Mantooth attended Herbert Hoover High School and was a member of its 1969 graduating class. On the football team, he wore No. 31 and was pictured in the school's yearbook with the starting defensive unit.

===College===

Mantooth began his college career as a linebacker at Ferrum Junior College. He received NJCAA All-America honors in 1970.

Following Marshall's game at East Carolina on November 14, 1970, Marshall coaches Red Dawson and Gail Parker traveled by car to Ferrum to recruit Mantooth. Dawson had driven to Greenville, while Parker had flown with the team and traded places for the return trip with assistant coach Deke Brackett, who had traveled with Dawson. The recruiting trip kept Dawson and Parker off Southern Airways Flight 932, which crashed near Tri-State Airport while returning to West Virginia, killing all 75 people aboard.

Mantooth subsequently transferred to West Virginia. He lettered at linebacker in 1971 and 1972 and was listed as the starting middle linebacker for the 1972 season opener against Villanova.

In West Virginia's 1972 game against Penn State, Bob Nagle was awarded a touchdown on a play that a 2009 WVU Athletics retrospective described as a fumble recovered by Mantooth and Dennis Harris at the 3-yard line.

===Professional career===

Mantooth joined the Philadelphia Eagles as a free agent in 1973 after head coach Mike McCormack noticed him at an NFL free-agent camp in April. The Eagles released him in July, before the regular season began.

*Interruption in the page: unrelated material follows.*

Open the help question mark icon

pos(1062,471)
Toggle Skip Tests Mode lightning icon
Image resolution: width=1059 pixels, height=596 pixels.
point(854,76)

The Philadelphia Bell selected Mantooth in the 37th round of the World Football League's 1974 pro draft. He subsequently joined the Houston Oilers. The Oilers released him in November 1974 after he sustained a leg injury; West Virginia University records also list him with Houston in 1975.

==Death==

Mantooth died on July 23, 1986, his 35th birthday, in a single-vehicle crash on Interstate 79 near Sutton, West Virginia. He was living in Bridgeport, West Virginia, and was employed by Metec Inc. of Lexington, Kentucky, at the time of his death.

==Family==

Mantooth was married to Pamela, with whom he had a daughter, Michelle.